Scientific issues aside, the regulatory environment hasn’t been particularly helpful either. 

"[It] has been hostile and difficult for those interested in discovering and developing drugs for the kidney. And by that, I mean up to this point, regulators—the FDA, the EMA in Europe—they’ve wanted and needed large outcomes trials in order to approve a drug for kidney diseases,” Johnson said. 

“That’s been a barrier for investors including large pharma. A lot of them have walked away from the kidney,” he added.

But that is changing: The FDA and EMA held a two-day workshop this year, in which academics and industry—including Goldfinch—also participated. They decided after “reviewing data over the past 10 years or so” that certain surrogate endpoints could be acceptable endpoints for approval. This would reduce the size and duration of clinical trials required for kidney drugs to reach approval. 

When asked why Goldfinch, why the kidney, Johnson pointed to medical need, a market opportunity and a personal reason. 

“Eleven percent of the U.S. population has chronic kidney disease so this is a very, very big problem,” he said. Yet, despite this number and the importance of the kidney in the body’s function, investment in the kidney has “substantially” lagged that in other therapeutic areas. 

“I thought there would be low-hanging fruit and opportunities to be successful in focusing on the kidney versus oncology, where there are a very large number of companies all competing for the same space,” he said. 

Finally, in 18 years of clinical practice, Johnson looked after patients who had kidney disease along with comorbidities, such as cardiovascular disease. 

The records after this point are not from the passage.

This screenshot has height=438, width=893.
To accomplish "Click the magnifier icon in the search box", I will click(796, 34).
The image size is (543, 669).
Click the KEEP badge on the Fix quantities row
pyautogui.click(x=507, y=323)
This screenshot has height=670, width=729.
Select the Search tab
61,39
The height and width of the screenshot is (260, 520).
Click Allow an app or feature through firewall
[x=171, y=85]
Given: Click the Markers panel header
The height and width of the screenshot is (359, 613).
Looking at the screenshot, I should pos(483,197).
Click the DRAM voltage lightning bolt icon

“And so, I felt this was an area where I had not only scientific, but clinical, expertise [and] I could bring that to bear, leverage that, and be successful.” 

While Johnson had never worked in a biotech company, he spent just over a year as a venture partner at OrbiMed Advisors, where he “gained firsthand knowledge of what it was like to be in a biotech.” He met with the management teams of “a large number, probably 300” biotech companies and sat on the boards of Cardioxyl, which was eventually acquired by Bristol-Myers Squibb, and the oncology player Rgenix. 

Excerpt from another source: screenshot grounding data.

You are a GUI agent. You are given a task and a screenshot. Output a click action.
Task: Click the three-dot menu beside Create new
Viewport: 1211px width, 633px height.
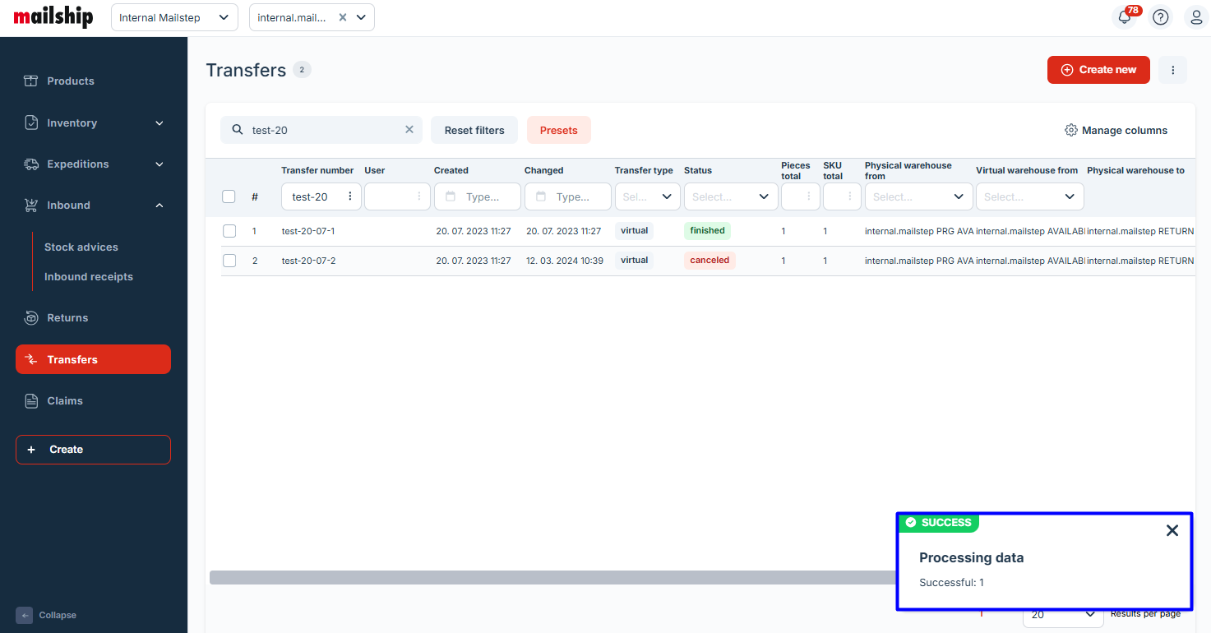coord(1172,70)
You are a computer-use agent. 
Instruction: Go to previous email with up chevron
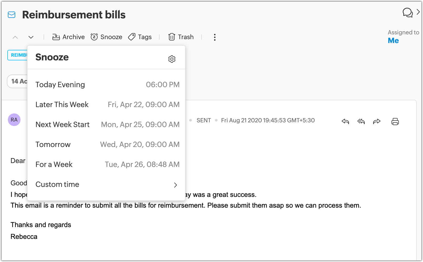pos(15,37)
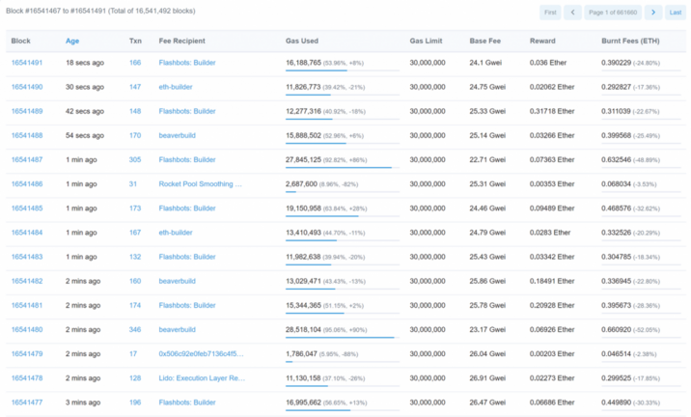Image resolution: width=691 pixels, height=417 pixels.
Task: Open eth-builder recipient for block 16541490
Action: [x=176, y=87]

“I thought I had a good understanding of the way they operated and some of their challenges, so it wasn’t completely blind going from large pharma to Goldfinch Bio,” Johnson said. 

An early challenge was adapting to the depth and breadth required of a biotech CEO. At Bristol-Myers and AstraZeneca, he had been responsible for managing hundreds of people, but only within one company function: early clinical development. 

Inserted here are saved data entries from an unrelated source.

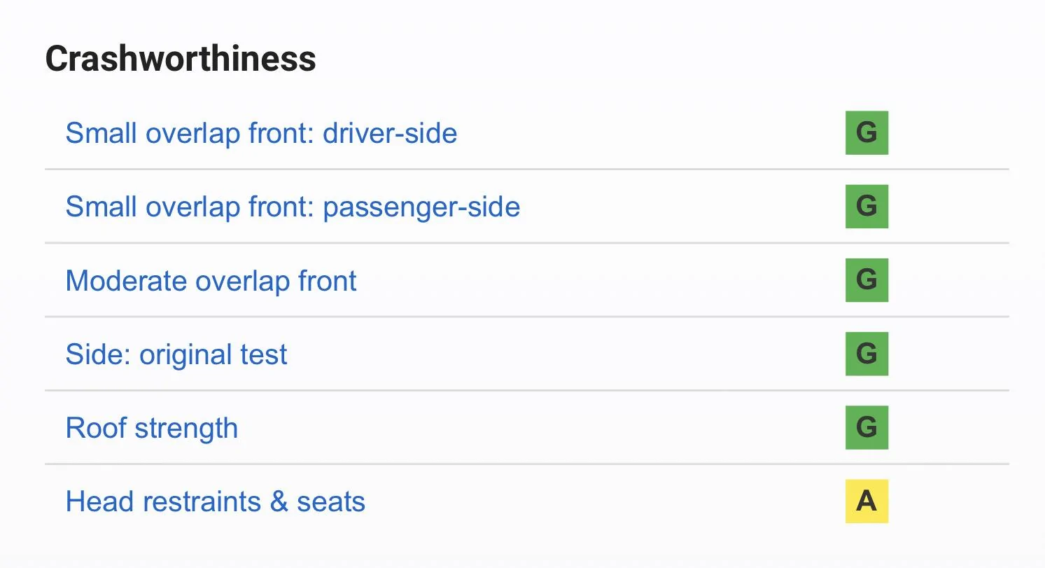Click the divider line below the driver-side row
This screenshot has width=1045, height=568.
(x=527, y=169)
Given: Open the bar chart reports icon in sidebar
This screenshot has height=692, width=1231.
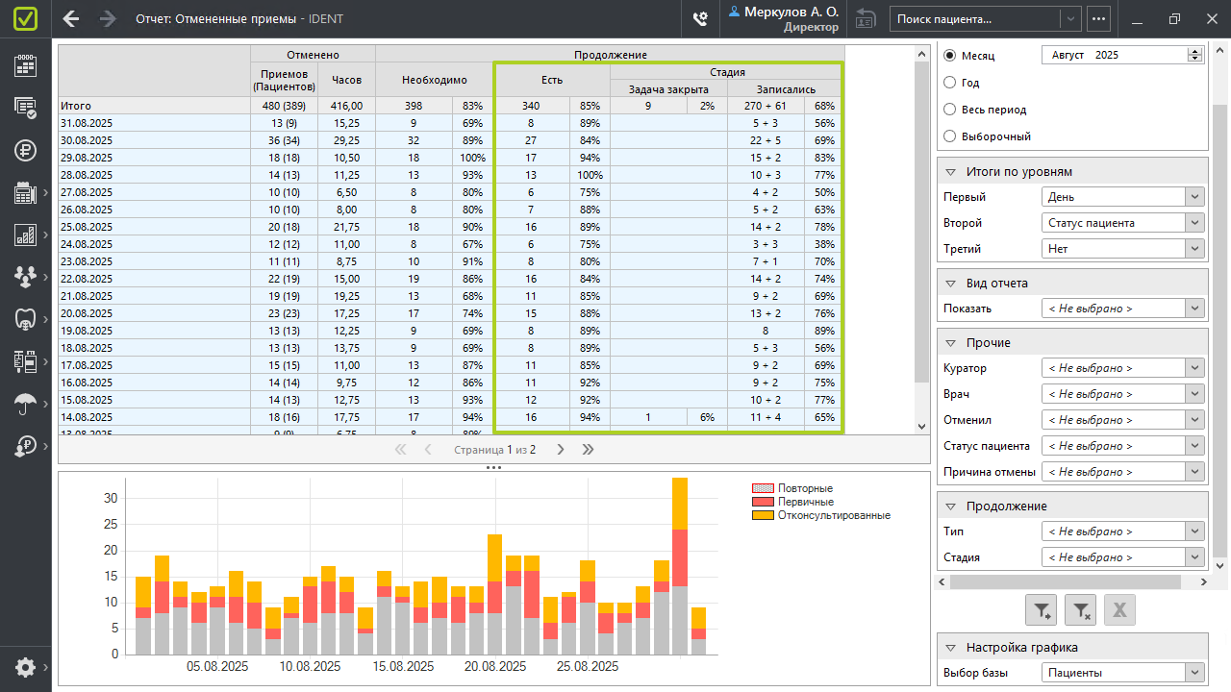Looking at the screenshot, I should [26, 235].
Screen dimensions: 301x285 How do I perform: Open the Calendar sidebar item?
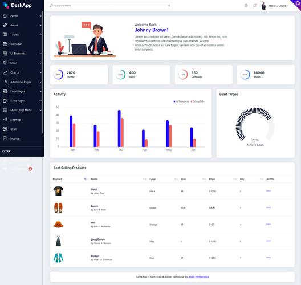[x=21, y=44]
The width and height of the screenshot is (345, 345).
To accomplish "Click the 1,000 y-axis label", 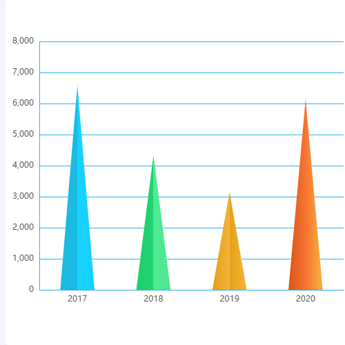I will tap(23, 258).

It’s not like that at Goldfinch. 

“In a half-hour period, I could be worrying about discovery research [and] clinical development, but also have we got the right legal representation, or what’s happening with our lease?” he said. “I knew it was going to happen, but that was a little more challenging at first than I was expecting.” 

Goldfinch will present five abstracts at the American Society of Nephrology’s Kidney Week at the end of October and is on track to file its first IND in the first half of 2019. 

And beyond that? 

Goldfinch is focusing on orphan indications like FSGS as a small company, but Johnson thinks there’s the potential to invest in and explore subsets of larger indications using its precision medicine approach. And it doesn’t expect to expand its focus to other disease areas. 

“We’re committed to being the kidney company and we’re also committed to using appropriate genomics an multiomics, to apply precision medicine for diseases of the kidney. We believe that there’s potential for many years to come to grow this company, Goldfinch Bio, into a fully functional and fully differentiated company that has research and development, and commercializes our products for diseases of the kidney,” he said.